### Document section
WeightedSpanTermExtractor (Lucene 8.1.1 API)

java.lang.Object
- org.apache.lucene.search.highlight.WeightedSpanTermExtractor

public class WeightedSpanTermExtractor
extends Object

Class used to extract WeightedSpanTerms from a Query based on whether Terms from the Query are contained in a supplied TokenStream. In order to support additional, by default unsupported queries, subclasses can override extract(Query, float, Map) for extracting wrapped or delegate queries and extractUnknownQuery(Query, Map) to process custom leaf queries:

 
    WeightedSpanTermExtractor extractor = new WeightedSpanTermExtractor() {
        protected void extract(Query query, float boost, Map<String, WeightedSpanTerm>terms) throws IOException {
          if (query instanceof QueryWrapper) {
            extract(((QueryWrapper)query).getQuery(), boost, terms);
          } else {
            super.extract(query, boost, terms);
          }
        }

        protected void extractUnknownQuery(Query query, Map<String, WeightedSpanTerm> terms) throws IOException {
          if (query instanceOf CustomTermQuery) {
            Term term = ((CustomTermQuery) query).getTerm();
            terms.put(term.field(), new WeightedSpanTerm(1, term.text()));
          }
        }
    };
 }

Nested Class Summary

Nested Classes
Modifier and Type	Class and Description
`protected static class`	`WeightedSpanTermExtractor.PositionCheckingMap<K>` This class makes sure that if both position sensitive and insensitive versions of the same term are added, the position insensitive one wins.

Constructor Summary

Constructors
Constructor and Description

WeightedSpanTermExtractor()

WeightedSpanTermExtractor(String defaultField)

Constructors
Constructor and Description
`WeightedSpanTermExtractor()`
`WeightedSpanTermExtractor(String defaultField)`

Method Summary

All Methods Instance Methods Concrete Methods
Modifier and Type	Method and Description
`protected void`	`collectSpanQueryFields(SpanQuery spanQuery, Set<String> fieldNames)`
`protected void`	`extract(Query query, float boost, Map<String,WeightedSpanTerm> terms)` Fills a `Map` with `WeightedSpanTerm`s using the terms from the supplied `Query`.
`protected void`	`extractUnknownQuery(Query query, Map<String,WeightedSpanTerm> terms)`
`protected void`	`extractWeightedSpanTerms(Map<String,WeightedSpanTerm> terms, SpanQuery spanQuery, float boost)` Fills a `Map` with `WeightedSpanTerm`s using the terms from the supplied `SpanQuery`.
`protected void`	`extractWeightedTerms(Map<String,WeightedSpanTerm> terms, Query query, float boost)` Fills a `Map` with `WeightedSpanTerm`s using the terms from the supplied `Query`.
`protected boolean`	`fieldNameComparator(String fieldNameToCheck)` Necessary to implement matches for queries against `defaultField`
`boolean`	`getExpandMultiTermQuery()`
`protected LeafReaderContext`	`getLeafContext()`
`TokenStream`	`getTokenStream()` Returns the tokenStream which may have been wrapped in a CachingTokenFilter.

### Data supplied
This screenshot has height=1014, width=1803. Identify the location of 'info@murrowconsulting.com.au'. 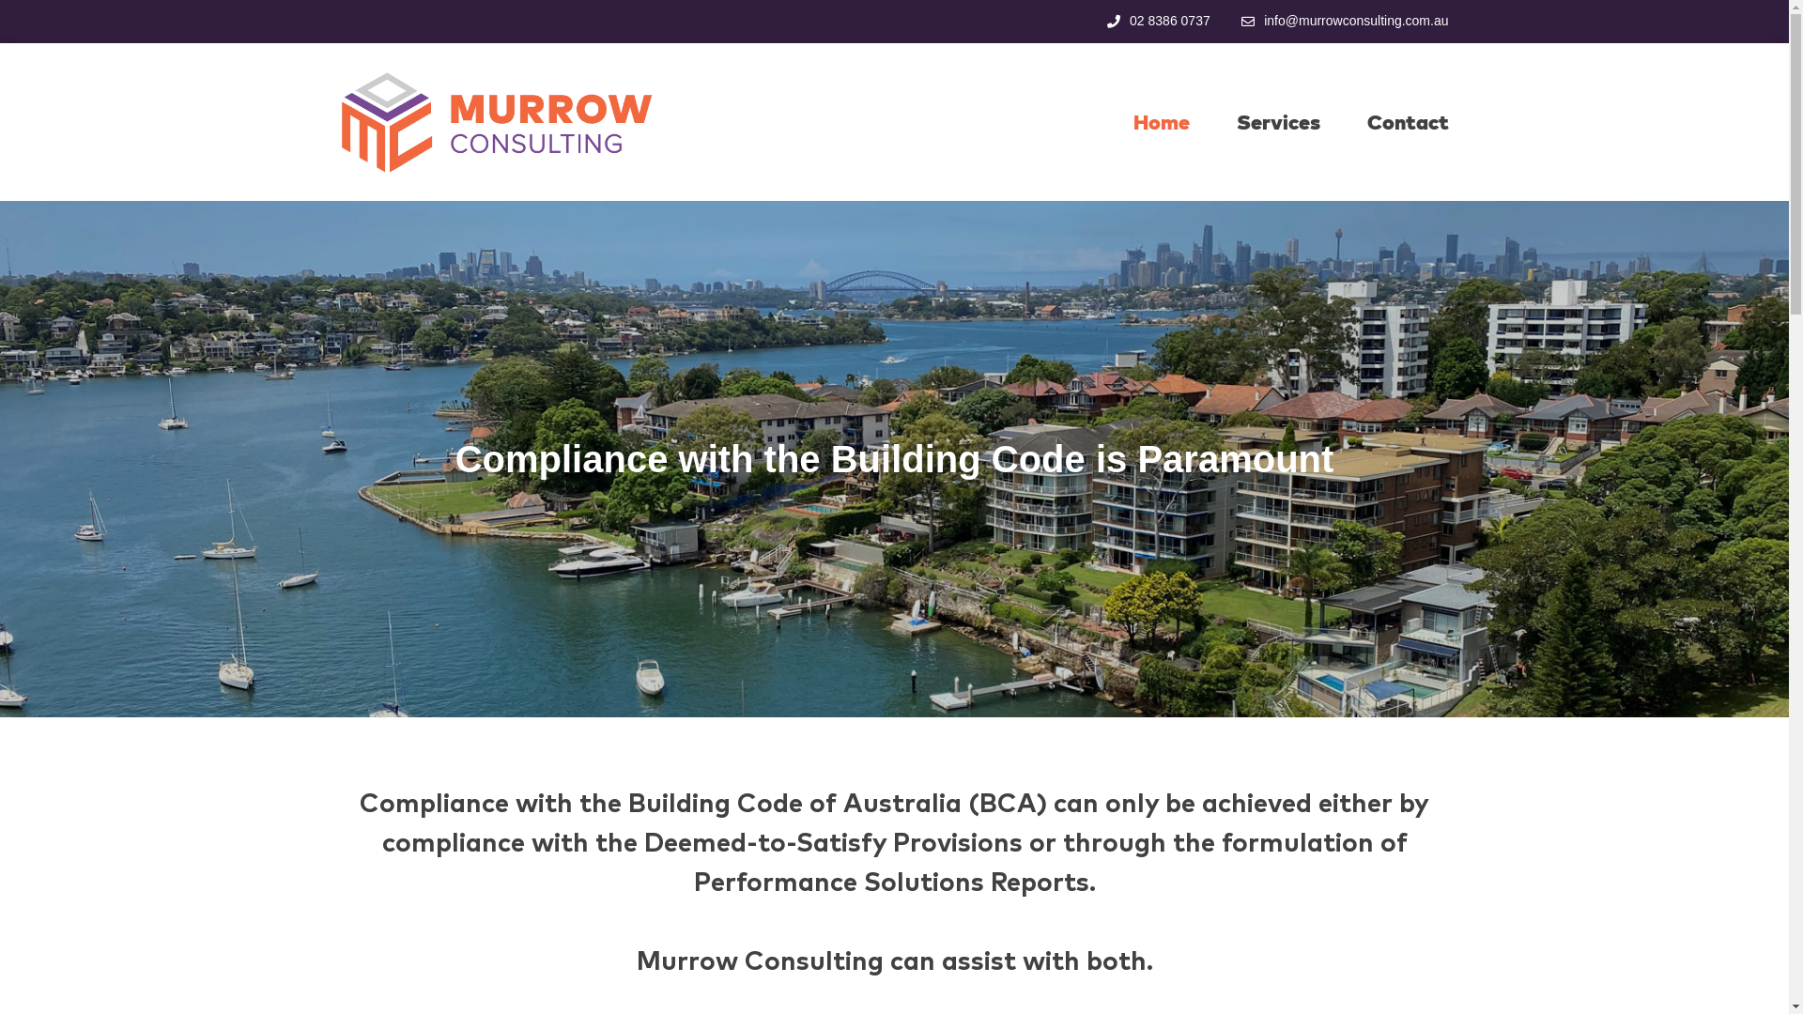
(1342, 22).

* * *

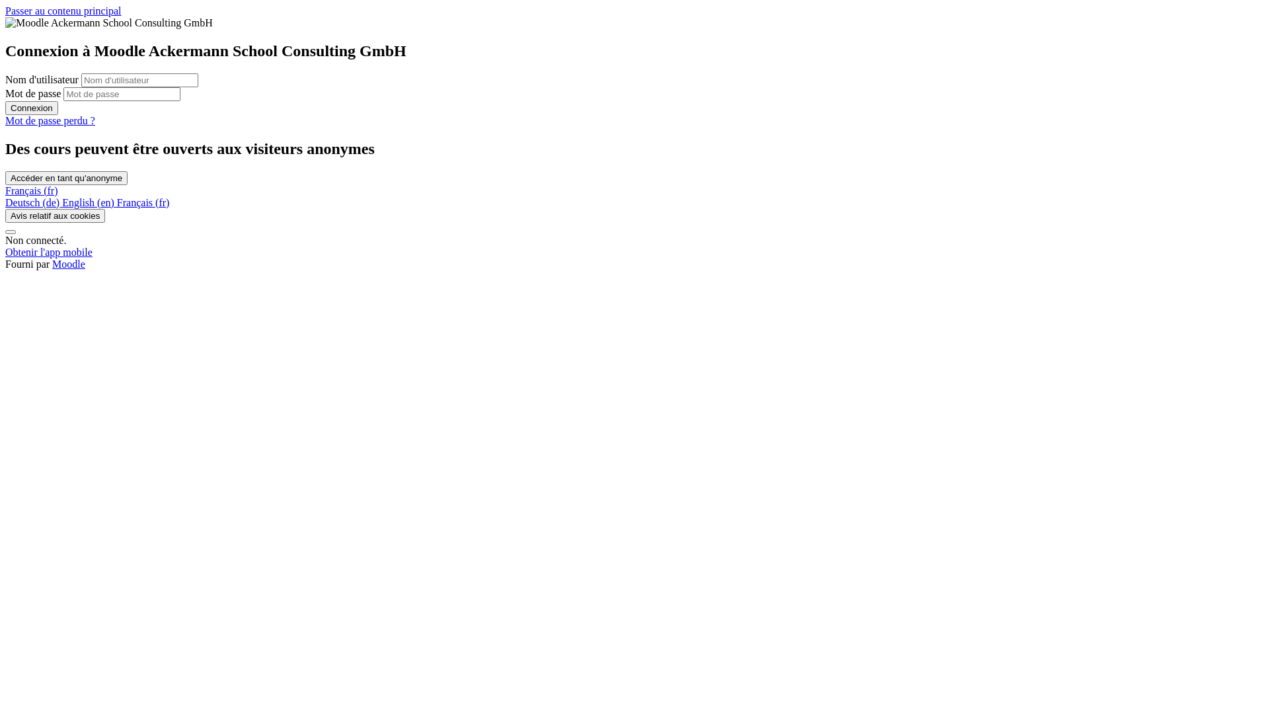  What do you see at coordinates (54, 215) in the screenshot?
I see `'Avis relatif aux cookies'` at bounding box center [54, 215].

### Short task 1
In the Lucene class page, rewrite the paragraph beginning "Class used to extract WeightedSpanTerms" as a short list that keeps its main facts.
### Short task 2
According to the Lucene class page, when both position sensitive and position insensitive versions of the same term are added to a PositionCheckingMap, which one wins?

### Full answer 1
- The class pulls WeightedSpanTerms out of a Query, based on whether the Query's Terms appear in a supplied TokenStream.
- Subclasses can add support for queries that aren't supported by default.
- To handle wrapped or delegate queries, they override extract(Query, float, Map).
- To handle custom leaf queries, they override extractUnknownQuery(Query, Map).

### Full answer 2
The position insensitive one wins.